The table method has further problems that the system should be exposed to various ambient temperature conditions to obtain data, and that adjustment of the infrared thermographic system requires long time and temperature controlled vessel running expenditures.
The heat source insertion method permits referring to the reference heat source. However, the thermal image of the object under measurement cannot be obtained while the heat source is inserted. Besides, the operation of inserting the heat source with a mechanism based on a motor or the like takes long time, resulting in long thermal image interruption time. A further problem is that insertion of the heat source to be right before the infrared sensor, leads to spoiling of the equivalence of the optical system in the case when the heat source is inserted and in the other case. Therefore, even when the reference heat source is referred to, like the previous two methods, the infrared sensor output is affected by the optical system temperature distribution, and it is necessary to provide similar correction of the infrared sensor output by using a temperature sensor.
In the method disclosed in the Japanese Laid-Open Patent Publication No. 63-163126, since the shutter is inserted between the focusing lens and the two-dimensional infrared sensor, the diameter of the shutter aperture in the open state of the shutter is greater than the diameter of the conical light flux connecting the lens aperture and the focal point of the lens. This is so because the two-dimensional infrared sensor has a predetermined area (i.e., light-receiving area) so that it is necessary to cause the infrared rays from the object under measurement to be incident on the sensor area up to the edge thereof.
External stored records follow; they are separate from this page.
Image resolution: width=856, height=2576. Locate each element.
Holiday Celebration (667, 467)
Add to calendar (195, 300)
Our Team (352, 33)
Therefore, in the open state of the shutter, an unnecessary infrared flux is incident from the difference area, which corresponds to the difference between the shutter aperture in the open state of the shutter and the diameter of the conical light flux noted above at the shutter position (i.e., a doughnut-like area) in addition to the infrared flux from the object under measurement on the two-dimensional infrared sensor. In the closed state of the shutter, the infrared flux from the shutter in the same field of view as when the shutter is open, is incident on the two-dimensional infrared sensor. It will be seen that the optical equivalence in the open and closed shutter states is lacking, giving rise to an error in the temperature measurement.
In an infrared camera, a phenomenon called shading (temperature gradient) arises, which has nothing to do so the object under measurement but stems from stray light in the camera casing. The shading is such that the infrared energy that is incident on a two-dimensional infrared sensor is increased as one goes from the center toward the edge of the sensor when the ambient temperature is high and reduced as one gores from the center toward the edge of the sensor when the ambient temperature is low, and it is particularly pronounced in non-cooled infrared cameras.
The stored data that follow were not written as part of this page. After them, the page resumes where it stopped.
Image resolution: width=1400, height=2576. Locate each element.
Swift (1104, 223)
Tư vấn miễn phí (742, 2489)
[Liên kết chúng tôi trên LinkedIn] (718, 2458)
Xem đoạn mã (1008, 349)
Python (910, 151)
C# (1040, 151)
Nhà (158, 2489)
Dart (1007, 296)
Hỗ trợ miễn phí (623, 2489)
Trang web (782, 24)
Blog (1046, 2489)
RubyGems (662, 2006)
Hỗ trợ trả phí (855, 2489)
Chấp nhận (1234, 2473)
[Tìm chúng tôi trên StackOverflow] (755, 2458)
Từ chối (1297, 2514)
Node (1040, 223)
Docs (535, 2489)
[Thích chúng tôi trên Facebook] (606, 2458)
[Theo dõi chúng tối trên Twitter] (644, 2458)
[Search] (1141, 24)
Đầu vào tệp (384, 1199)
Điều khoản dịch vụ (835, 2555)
When such a temperature gradient is generated in spite of the fact that intrinsically it should not be present, accurate temperature measurement from infrared image cannot be obtained. Accordingly, the infrared sensor temperature is corrected by removing the effect of the shading.
In one method of such shading correction, a planar heat source at a uniform temperature is manually disposed in front of a lens, or a cap is fitted on the lens, and correction is made to make the outputs of individual image elements of the two-dimensional infrared sensor to be uniform.
In another method of shading correction, the correction is made by inserting a mechanically driven plate serving as a uniform temperature planar heat source between the lens and the two-dimensional infrared sensor.
However, the former method has a problem that a long time is required for the correction because of the manual setting of the planar heat source. The latter method has a problem that it is impossible to remove the effect of shading which is attributable to the presence of the lens.